Big variation in runtime when using for loop vs broadcasting on GPU

I am noticing that runtime for loops is very high compared to broadcasting pytorch.

Below, I am posting code snippet to explain my point:
I am finding the mse for 100,000 random datapoints using for loop vs using broadcasting using cuda.
There is big difference in running time ~25s vs ~0.0006s.

What explains this big difference? How can I bring down the ~25 sec runtime?

Replacing torch with numpy in below snippets gives ~0.25s vs ~0.0075s

import torch
import timeit
#Processing mse of 100000 data points thru a loop using pytorch cuda

def torch_loop_cuda_test():
    error = torch.tensor([0.], device = 'cuda')
    for _ in range(100000):        
        value, output = torch.rand(1,device='cuda'), torch.rand(1,device='cuda') 
        error_val = value - output
        error += torch.pow(error_val,2)

print(timeit.timeit(stmt = 'torch_loop_cuda_test()', 
                    globals = globals(), 
                    number = 1))

output: 24.775256000000013

#Processing mse of 100000 data points thru pytorch cuda broadcasting

def torch_vector_cuda_test():
    values  = torch.rand(100000, device = 'cuda') 
    output = torch.rand(100000, device = 'cuda')
    error = values - output
    error = torch.pow(error, 2)

print(timeit.timeit(stmt = 'torch_vector_cuda_test()', 
                    globals = globals(), 
                    number = 1))

output: 0.0006479000001036184

The difference between the code snippets seems to be the sequential vs. parallel execution.
Each CUDA operation will launch a kernel, which will create some overhead.
This overhead of the kernel launch is often not visible, if the actual workload on the GPU is large.

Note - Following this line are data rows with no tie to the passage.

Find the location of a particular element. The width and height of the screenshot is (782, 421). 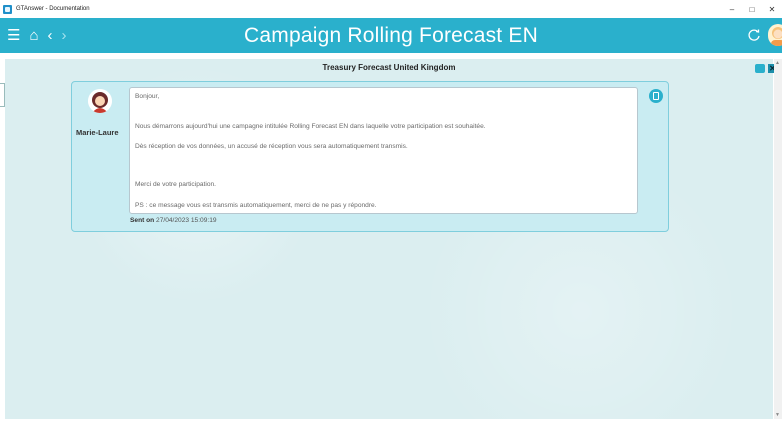

window-controls: – □ ✕ is located at coordinates (752, 9).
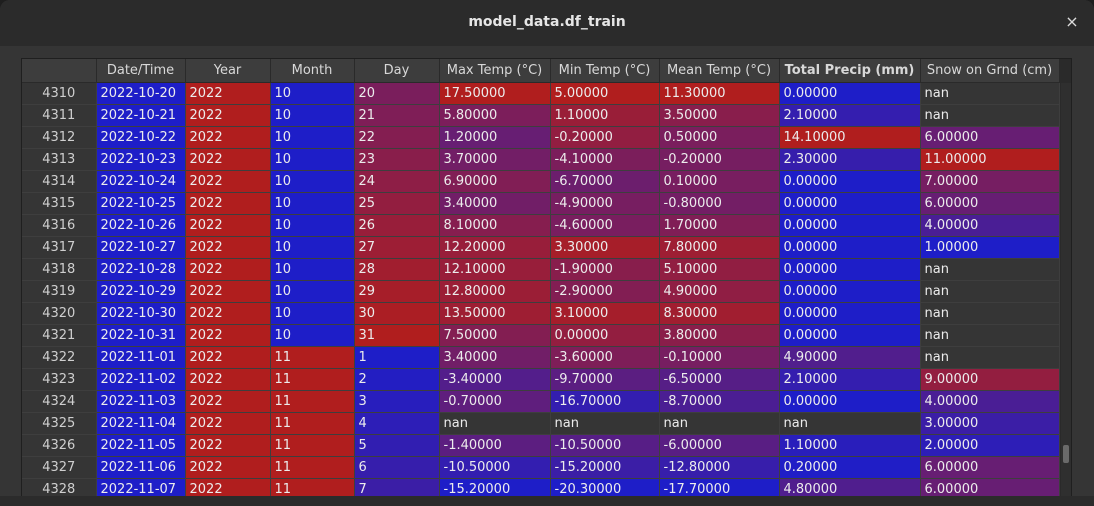 This screenshot has height=506, width=1094. Describe the element at coordinates (990, 380) in the screenshot. I see `table-cell: 9.00000` at that location.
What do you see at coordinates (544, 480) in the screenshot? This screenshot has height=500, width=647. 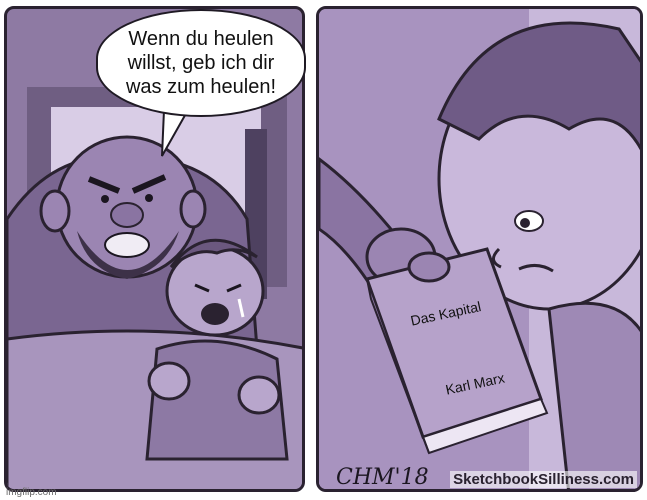 I see `site-watermark: SketchbookSilliness.com` at bounding box center [544, 480].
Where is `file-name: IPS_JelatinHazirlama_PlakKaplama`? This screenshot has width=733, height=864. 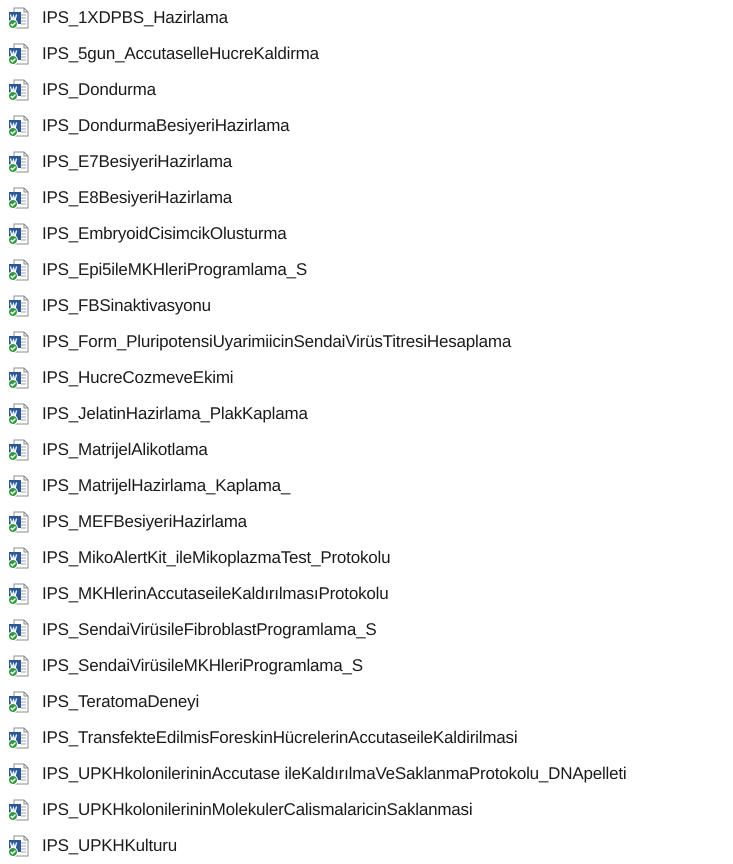
file-name: IPS_JelatinHazirlama_PlakKaplama is located at coordinates (175, 414).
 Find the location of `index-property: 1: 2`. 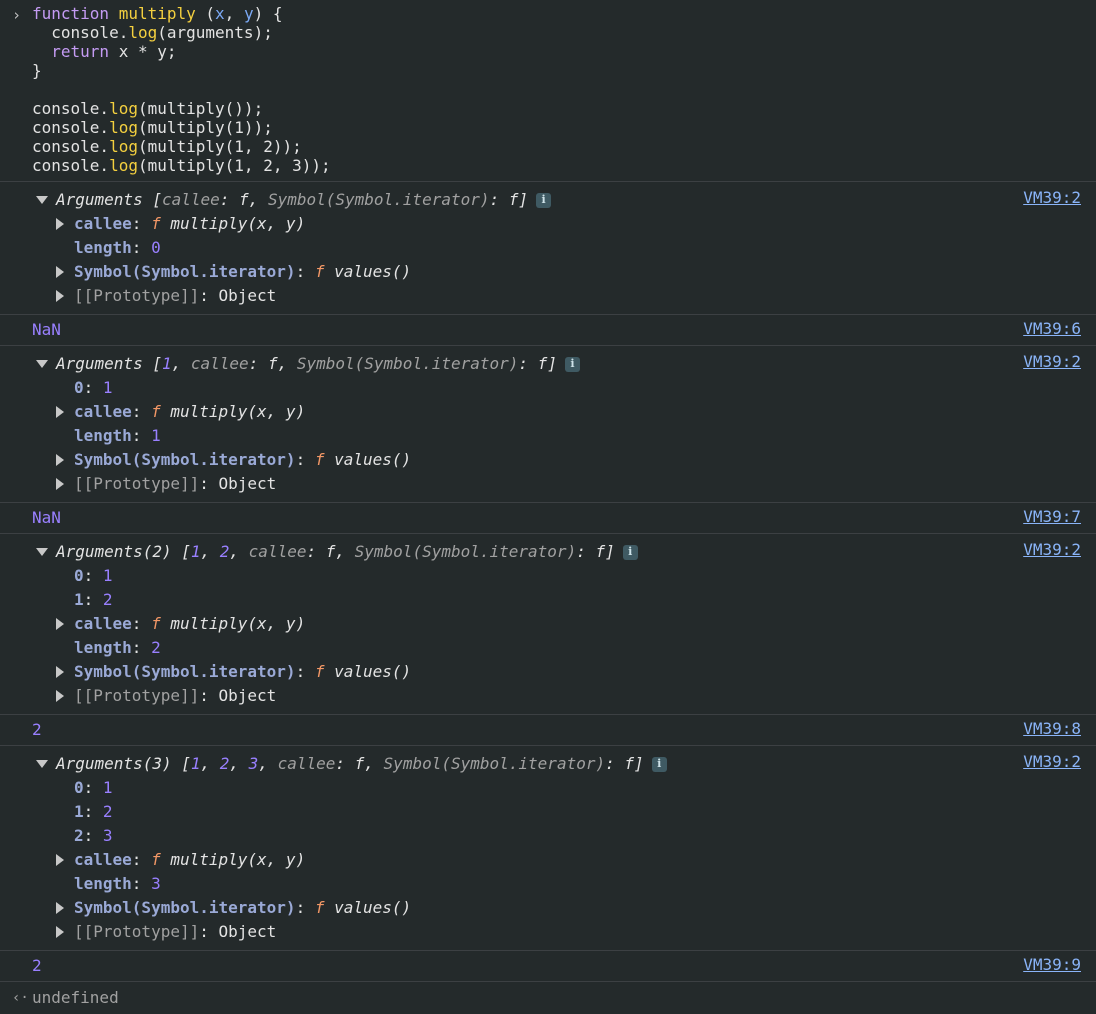

index-property: 1: 2 is located at coordinates (548, 600).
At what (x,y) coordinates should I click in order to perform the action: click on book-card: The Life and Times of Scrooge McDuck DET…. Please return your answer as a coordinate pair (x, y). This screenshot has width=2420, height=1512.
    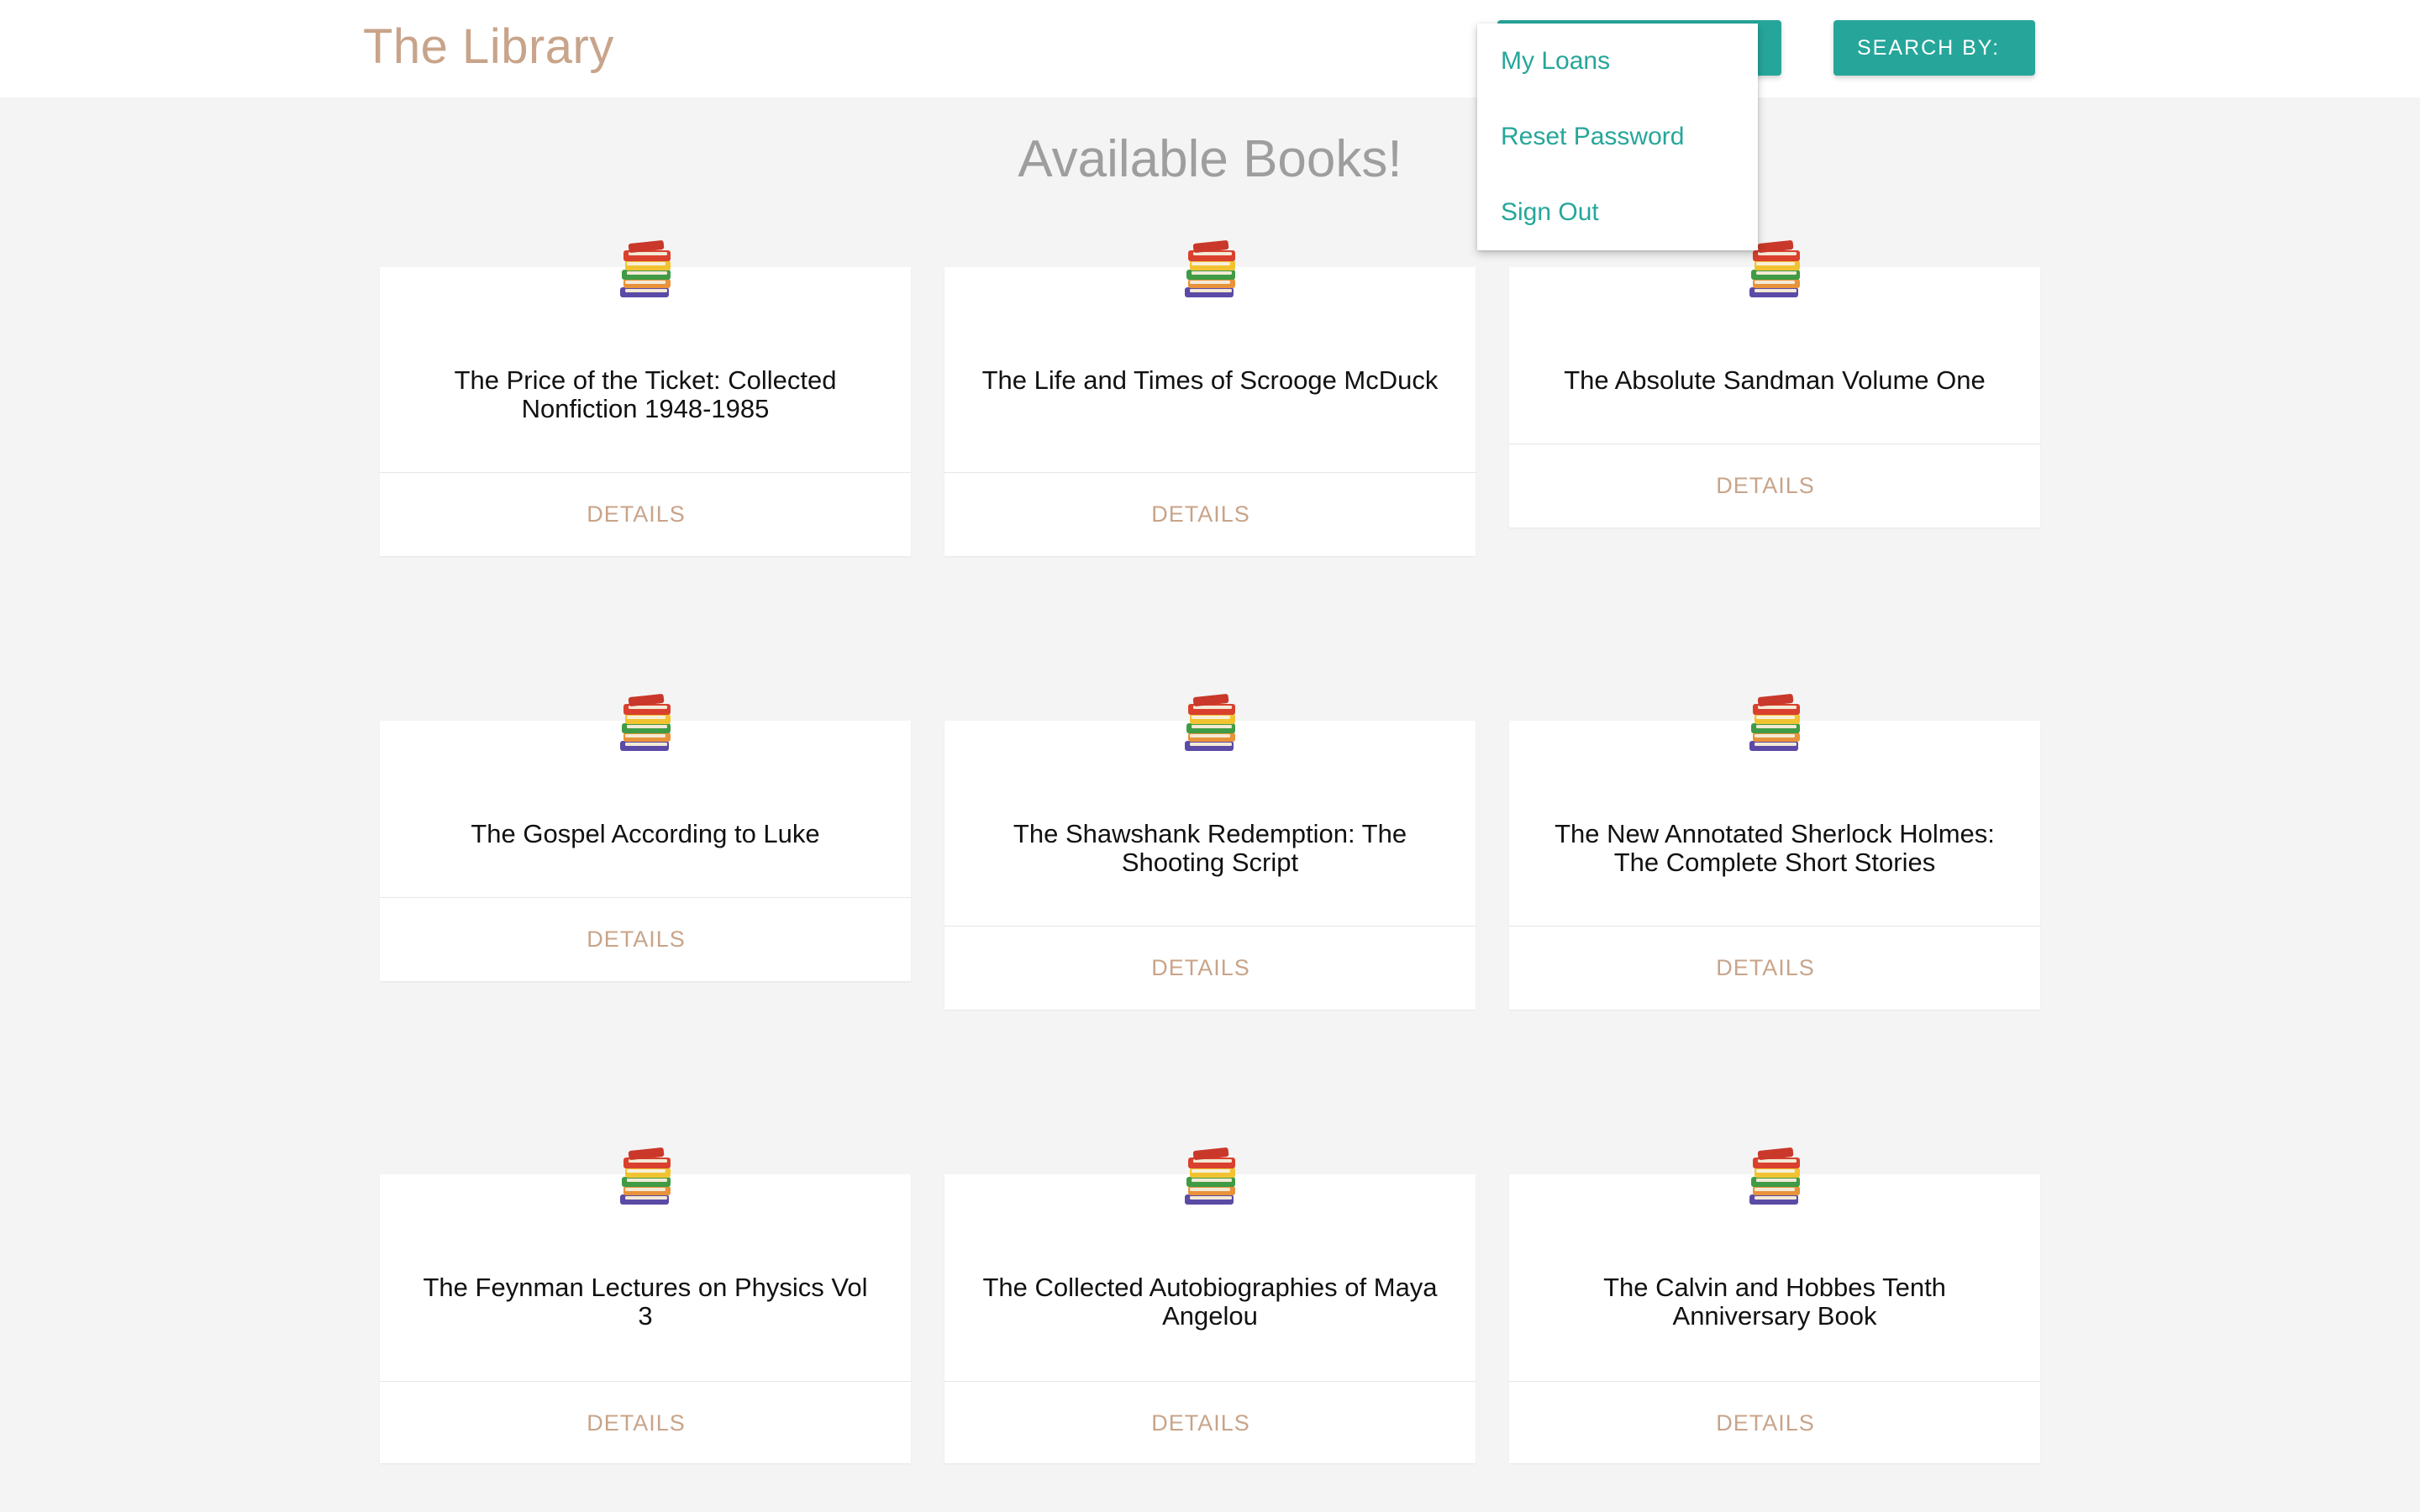
    Looking at the image, I should click on (1210, 398).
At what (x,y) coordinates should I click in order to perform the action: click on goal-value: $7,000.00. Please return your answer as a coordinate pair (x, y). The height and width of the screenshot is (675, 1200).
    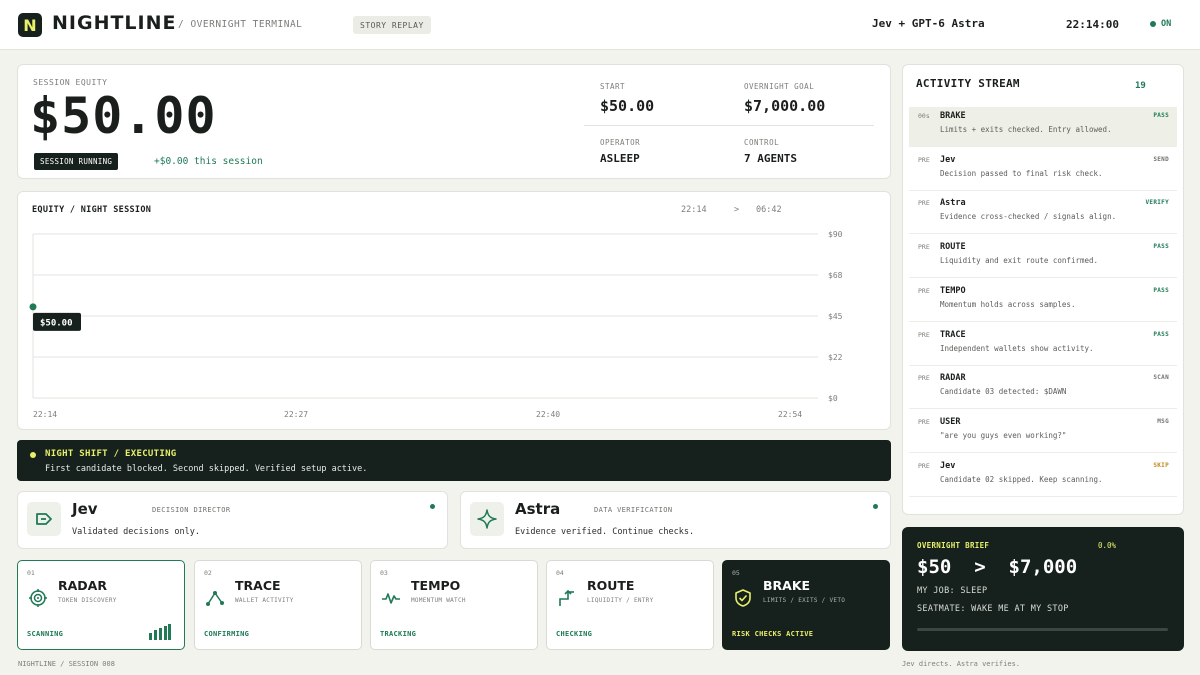
    Looking at the image, I should click on (785, 106).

However, in your first example your workload is tiny (two scalar tensors are used), while you are triggering 100k CUDA operations, which would create a large overhead.

That being said, you should synchronize the code via torch.cuda.synchronize() before starting and stopping the timer. In your second example especially you might only profile the actual kernel launch, not the complete operation.

1 Like

Thank you patrick for the reply.
Is there any other way to reduce the runtime for loops that are run inside gpu?

The usual approach would be to use a batched/vectorized operation, i.e. to try to get rid of the Python loop.